Exercise details:
Continue the court judgment below on whether Ponni Sugars' cane transport charges count toward its taxable turnover, starting after its last sentence.

Ponni Sugars (Erode)
Limited Vs. The Deputy Commercial Tax Officer  Insc 632 (8 November 2005)
Ruma Pal & H.K. Sema Ruma
The appellant has a sugar mill and purchases sugarcane from cane growers. An
agreement was entered into between the appellant and the cane growers. In terms
of the agreement, the appellant arranges transport of the sugarcane from the
fields to the appellant's mill. The question is whether the transport charges
are excludible from the taxable turnover of the appellant for the purpose of
purchase tax under the Tamil Nadu General Sales Tax Act, 1959? The assessment
years in question are 1987-88 and 1988-89. During this period, the agreement
for sale and purchase of sugar which was entered into between the appellant and
the cane growers (where the appellant is referred as 'the first party' and the
cane growers as 'the second party') provided inter alia:
1) Both the parties agree to act according to the provisions of Madras Sugar
Factory Control Rules, 1949, Sugarcane (Control) Order, 1996 and the orders of
Tamil Nadu Government Agricultural (Cane) Department and the Director of
Sugar/Cane Commissioner of Tamil Nadu 2) The Second Party agrees to sell the
entire cane planted/ to be planted in the land specified in the schedule to this
agreement to the first party for the control price fixed by the Government from
time to time.
3) 4) 5) ...
6) The second party agrees to sell and deliver the cane by loading there as
per the terms of this agreement to the first party. It is the responsibility of
the first party to arrange transportation of the above delivered cane to the
However, both the parties agree to follow the orders passed from time to
time by the Director of Sugar/Commissioner of Sugar, Tamil Nadu".

Collected material:
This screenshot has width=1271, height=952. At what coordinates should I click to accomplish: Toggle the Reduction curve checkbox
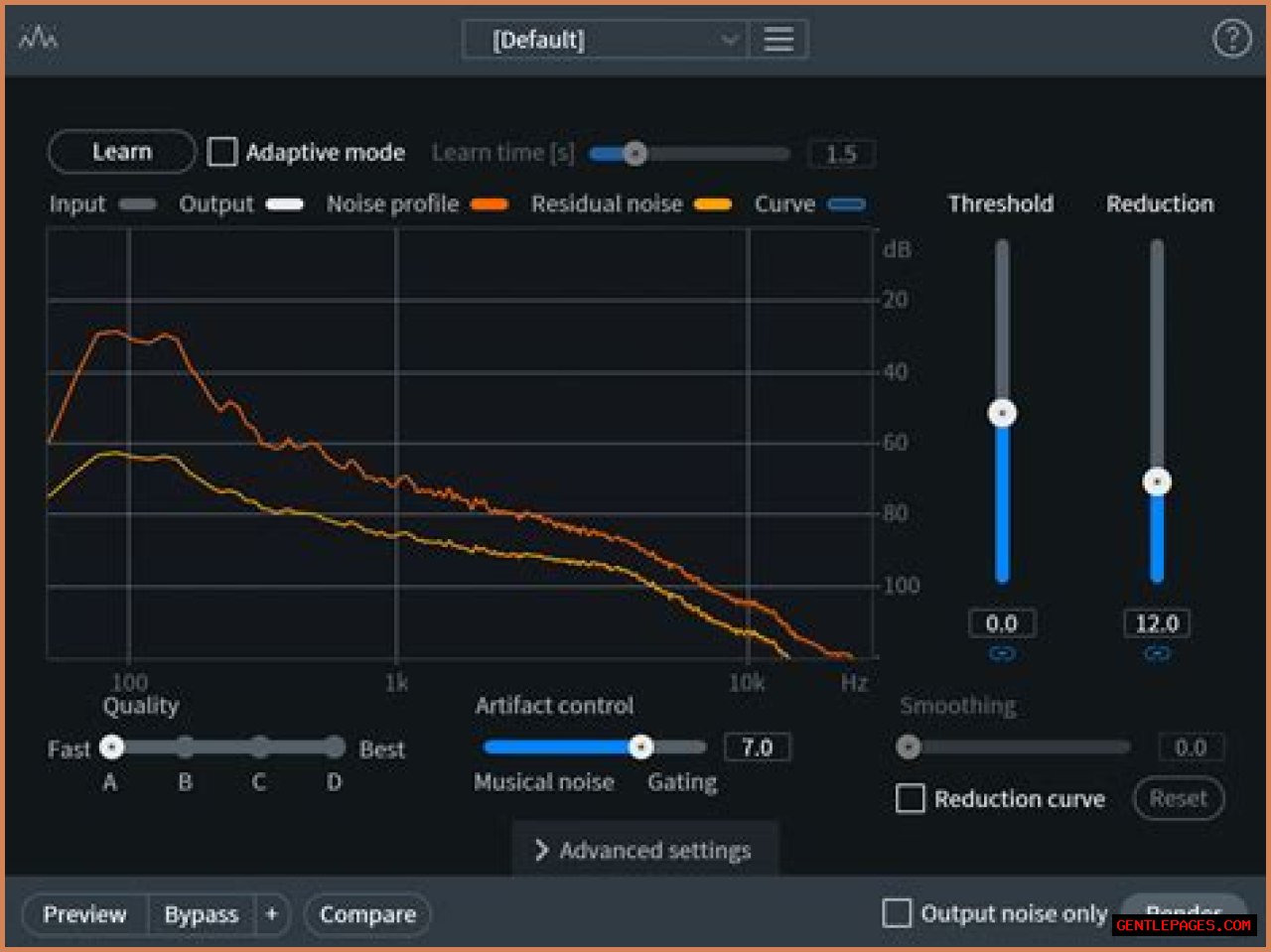click(x=910, y=799)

The result:
The other clauses of the agreement, broadly speaking, related to the
appellant's financing of the growth and harvesting of the sugarcane and its
control over the cutting and disposal of the sugarcane.
By an order dated 29th June 1990 the Deputy Commercial Tax Officer held that
the transport charges formed part of the taxable turnover of the appellant
under the Act and assessed the appellant accordingly for the years in question.
The appellant's appeal was dismissed by the Appellate Assistant Commissioner.
The matter ultimately reached the Taxation Special Tribunal which held in favour
of the Revenue following the decision of the jurisdictional High Court in Chengalvarayan
Co-operative Sugar Mills Ltd. V. State of Tamil Nadu, and Thiru Arooran Sugars
Ltd. V. Assistant Commissioner of Commercial Taxes both reported in 105 STC 497
Aggrieved, the appellant filed a writ petition challenging the order of the
Tribunal before the High Court of Madras. The High Court dismissed the writ
petition following its decision in Chengalvarayan Co-operatives case.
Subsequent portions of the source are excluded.